Before purchasing the tablet I’m now using to publish this very post, I poured over tech websites, read reviews, balanced my needs and desired features and decided by my very own little self exactly which gadget was right for me. And yes, I’m quite pleased with my decision. Even the purchase of this tablet had people requesting for me to post a review. Why and how did I suddenly become authoritative on these types of matters?

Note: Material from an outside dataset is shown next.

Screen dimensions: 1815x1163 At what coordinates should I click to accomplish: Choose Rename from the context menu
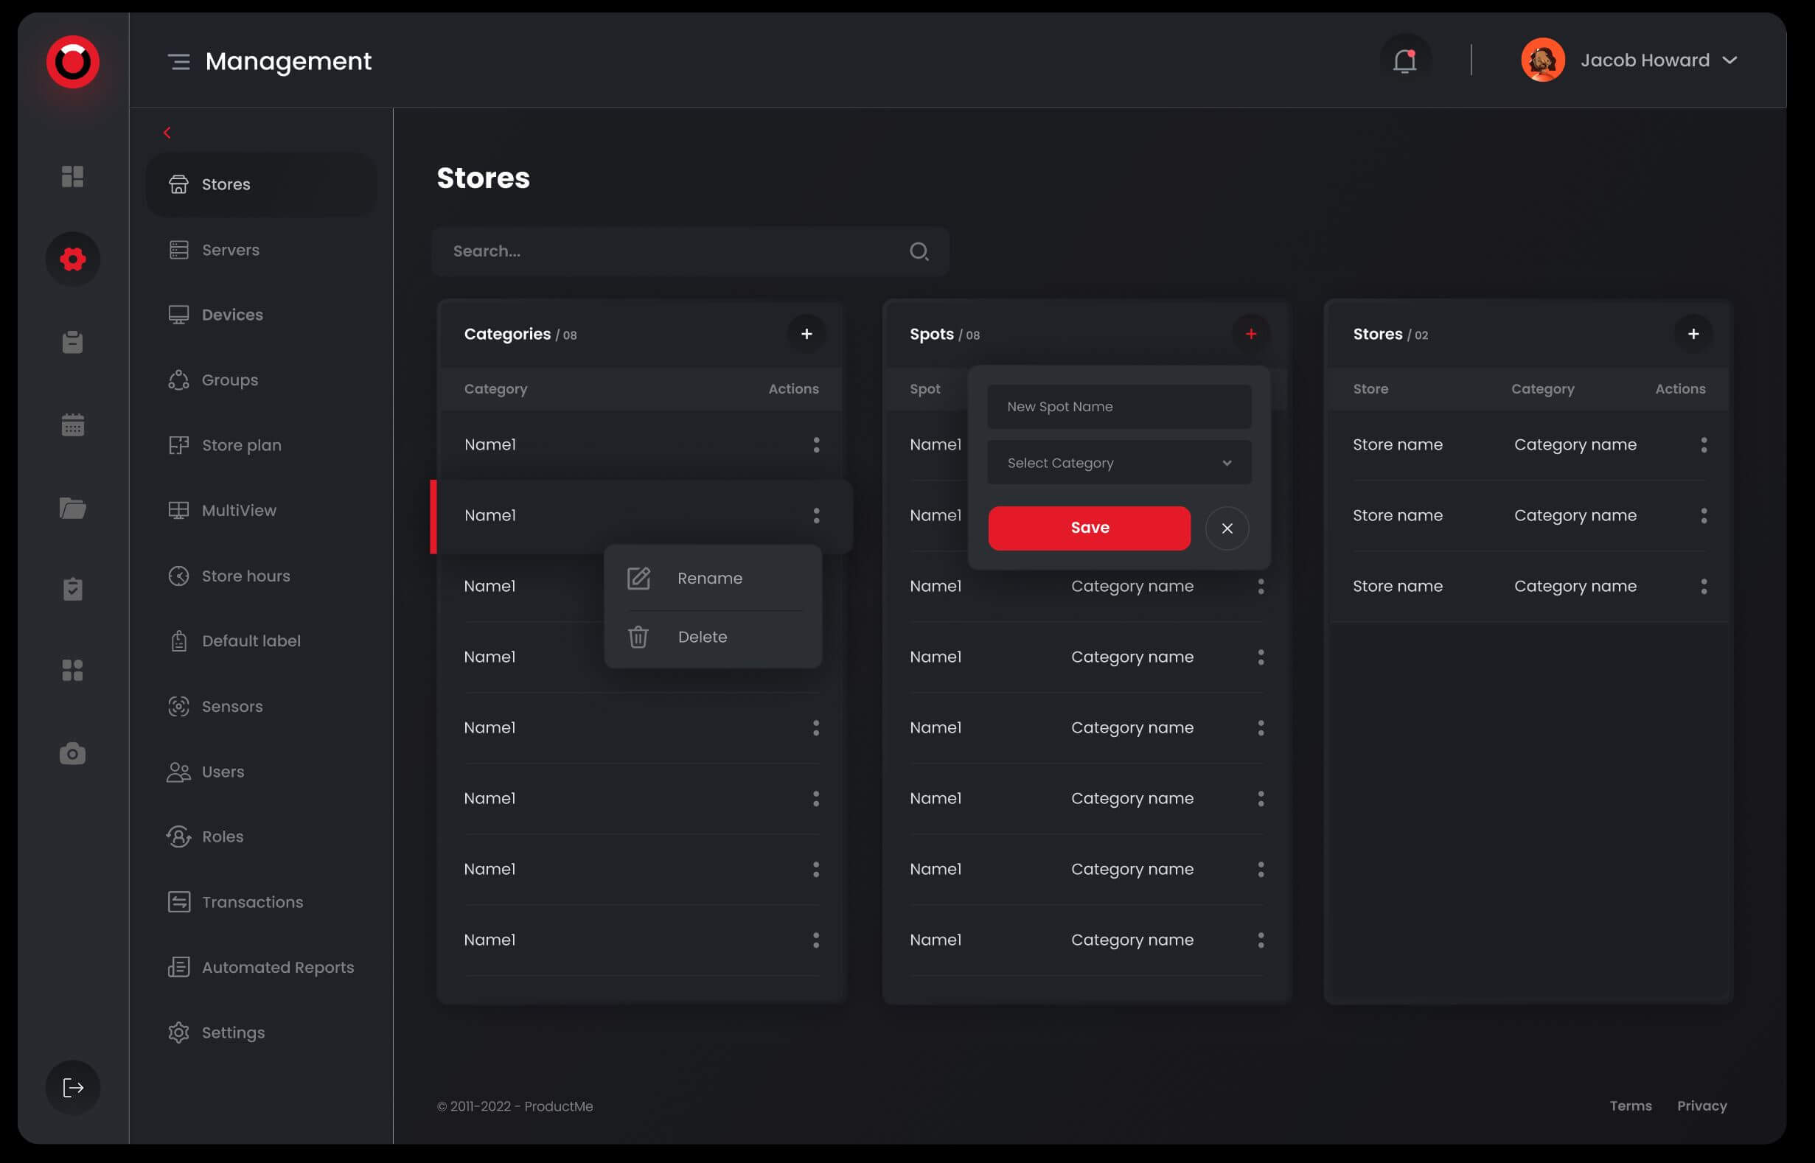[709, 578]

Don’t get me wrong, I’m not complaining….just flattered and slightly mystified at my own transformation. Ask my ex, he’ll tell you about every little fight we had about upgrading his phone. I never could understand why he had to have a new one when his old one still worked just fine. But, oh, do I get it now. When the iPad was announced I found the entire idea of tablet computing outrageous and unnecessary. Then again, ever a science fiction geek I probably should have realized my inner geek would eventually override it all. How could I resist a device so like the ones used by Wesley Crusher and Geordi La Forge in Star Trek?

My entire goal with this blog was too force myself to learn about gadgets, websites, blogging and technology so that I would know how to present it all to my children. I need to be “in the know” if I ever want a smidgeon of a chance at being able to use the technology to assist with parenting rather than be intimidated by flashing lights and unknown social networks. Looks like it might be working….if only a little bit.